### ABOUT THIS EXERCISE:
Write out the records below once more, exactly and completely.

[[ THE DATA open ]]

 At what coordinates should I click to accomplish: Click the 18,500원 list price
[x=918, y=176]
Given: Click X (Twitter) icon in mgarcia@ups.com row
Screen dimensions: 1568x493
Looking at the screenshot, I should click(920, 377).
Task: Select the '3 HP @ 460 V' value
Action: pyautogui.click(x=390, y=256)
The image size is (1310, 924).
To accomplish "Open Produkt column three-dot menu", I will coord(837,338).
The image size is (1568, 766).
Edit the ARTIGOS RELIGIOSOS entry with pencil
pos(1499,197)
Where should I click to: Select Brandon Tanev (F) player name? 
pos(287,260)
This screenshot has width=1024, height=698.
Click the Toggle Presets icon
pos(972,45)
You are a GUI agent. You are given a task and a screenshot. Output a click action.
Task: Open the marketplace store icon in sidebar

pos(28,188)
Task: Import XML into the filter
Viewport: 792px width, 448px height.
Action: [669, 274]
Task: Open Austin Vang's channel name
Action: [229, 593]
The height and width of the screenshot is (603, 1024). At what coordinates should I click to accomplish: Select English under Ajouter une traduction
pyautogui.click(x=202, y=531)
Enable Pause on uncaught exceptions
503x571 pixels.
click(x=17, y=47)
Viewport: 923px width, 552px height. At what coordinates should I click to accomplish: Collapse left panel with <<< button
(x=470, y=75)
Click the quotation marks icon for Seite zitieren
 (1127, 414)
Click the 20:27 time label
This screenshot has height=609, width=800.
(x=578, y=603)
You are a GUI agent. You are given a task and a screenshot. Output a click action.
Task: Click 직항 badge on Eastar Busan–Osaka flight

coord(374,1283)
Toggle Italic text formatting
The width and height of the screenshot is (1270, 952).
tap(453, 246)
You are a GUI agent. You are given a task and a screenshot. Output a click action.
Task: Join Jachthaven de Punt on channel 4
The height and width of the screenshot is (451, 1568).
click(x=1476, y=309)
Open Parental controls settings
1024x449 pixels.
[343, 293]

[[ THE DATA closed ]]

### RESPONSE TO THE TASK:
 At what coordinates should I click to accomplish: Click the 18,500원 list price
[x=918, y=176]
Given: Click X (Twitter) icon in mgarcia@ups.com row
Screen dimensions: 1568x493
Looking at the screenshot, I should click(920, 377).
Task: Select the '3 HP @ 460 V' value
Action: pyautogui.click(x=390, y=256)
The image size is (1310, 924).
To accomplish "Open Produkt column three-dot menu", I will coord(837,338).
The image size is (1568, 766).
Edit the ARTIGOS RELIGIOSOS entry with pencil
pos(1499,197)
Where should I click to: Select Brandon Tanev (F) player name? 
pos(287,260)
This screenshot has width=1024, height=698.
Click the Toggle Presets icon
pos(972,45)
You are a GUI agent. You are given a task and a screenshot. Output a click action.
Task: Open the marketplace store icon in sidebar

pos(28,188)
Task: Import XML into the filter
Viewport: 792px width, 448px height.
Action: [669, 274]
Task: Open Austin Vang's channel name
Action: [229, 593]
The height and width of the screenshot is (603, 1024). At what coordinates should I click to accomplish: Select English under Ajouter une traduction
pyautogui.click(x=202, y=531)
Enable Pause on uncaught exceptions
503x571 pixels.
click(x=17, y=47)
Viewport: 923px width, 552px height. At what coordinates should I click to accomplish: Collapse left panel with <<< button
(x=470, y=75)
Click the quotation marks icon for Seite zitieren
 (1127, 414)
Click the 20:27 time label
This screenshot has height=609, width=800.
(x=578, y=603)
You are a GUI agent. You are given a task and a screenshot. Output a click action.
Task: Click 직항 badge on Eastar Busan–Osaka flight

coord(374,1283)
Toggle Italic text formatting
The width and height of the screenshot is (1270, 952).
tap(453, 246)
You are a GUI agent. You are given a task and a screenshot. Output a click action.
Task: Join Jachthaven de Punt on channel 4
The height and width of the screenshot is (451, 1568).
click(x=1476, y=309)
Open Parental controls settings
1024x449 pixels.
[343, 293]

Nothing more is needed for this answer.